An interim trade agreement between India and the United States has been finalized, featuring significant tariff reductions on a broad array of US industrial and agricultural products entering India. While this pact aims to foster mutually beneficial trade, it has ignited concerns among Indian agricultural stakeholders. Experts and farmer groups worry that increased imports of goods like soybean oil and fresh fruits could undermine domestic producers, contrasting with official statements emphasizing the protection of sensitive sectors. The deal's long-term impact on India's agricultural economy remains a subject of scrutiny.

THE SEAMLESS LINK
The agreement's provisions for tariff elimination or reduction on US farm outputs, including soybean oil, tree nuts, and fruits, arrive amidst a complex global agricultural market characterized by price volatility and shifting trade dynamics. Despite assurances from government officials that India's most sensitive agricultural sectors remain shielded, the specifics of the concessions granted to the US have prompted a close examination of their potential economic implications for millions of Indian farmers. This analysis pivots from the immediate trade concessions to the deeper structural challenges and competitive pressures facing India's agrarian economy.

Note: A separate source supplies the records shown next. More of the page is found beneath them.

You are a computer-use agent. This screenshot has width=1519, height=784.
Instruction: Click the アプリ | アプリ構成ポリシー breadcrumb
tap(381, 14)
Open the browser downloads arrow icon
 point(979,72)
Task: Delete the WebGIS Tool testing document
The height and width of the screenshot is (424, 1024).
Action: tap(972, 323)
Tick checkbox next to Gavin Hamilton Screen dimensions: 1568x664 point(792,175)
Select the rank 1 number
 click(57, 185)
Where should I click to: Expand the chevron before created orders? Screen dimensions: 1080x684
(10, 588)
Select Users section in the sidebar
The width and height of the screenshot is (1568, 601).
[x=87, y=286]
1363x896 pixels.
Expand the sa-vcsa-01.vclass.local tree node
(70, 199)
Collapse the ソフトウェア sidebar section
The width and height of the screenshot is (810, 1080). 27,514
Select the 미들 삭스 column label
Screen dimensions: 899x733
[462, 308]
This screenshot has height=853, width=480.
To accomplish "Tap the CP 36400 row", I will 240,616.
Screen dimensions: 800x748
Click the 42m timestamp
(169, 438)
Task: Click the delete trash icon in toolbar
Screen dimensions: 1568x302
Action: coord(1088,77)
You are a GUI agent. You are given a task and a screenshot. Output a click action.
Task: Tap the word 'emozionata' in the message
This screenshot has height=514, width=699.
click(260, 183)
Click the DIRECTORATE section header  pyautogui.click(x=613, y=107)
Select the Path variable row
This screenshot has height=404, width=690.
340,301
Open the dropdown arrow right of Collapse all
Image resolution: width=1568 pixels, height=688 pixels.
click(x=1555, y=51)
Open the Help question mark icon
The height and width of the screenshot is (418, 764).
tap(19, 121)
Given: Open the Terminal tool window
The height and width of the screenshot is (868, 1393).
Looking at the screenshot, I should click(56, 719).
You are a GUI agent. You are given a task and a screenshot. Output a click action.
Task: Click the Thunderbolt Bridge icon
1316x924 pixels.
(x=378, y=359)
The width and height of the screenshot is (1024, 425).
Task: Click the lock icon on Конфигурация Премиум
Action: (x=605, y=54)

The Catalyst: Reciprocal Tariff Adjustments

India has agreed to eliminate or reduce tariffs on a wide range of US industrial goods and agricultural products, including dried distillers’ grains, red sorghum, tree nuts, fresh and processed fruits, soybean oil, wine, and spirits. Concurrently, the US is set to reduce its tariffs on Indian goods to an average of 18% from 50%. While the joint statement highlights reciprocal and mutually beneficial trade, specific details on the extent of market access granted for US agricultural products remain a point of contention. The US Trade Representative's office has indicated that this deal will significantly widen market access for American farmers in India. However, Indian officials, including Commerce Minister Piyush Goyal, have maintained that sensitive agricultural produce in grains, fruits, vegetables, oilseeds, dairy, and meat have been protected.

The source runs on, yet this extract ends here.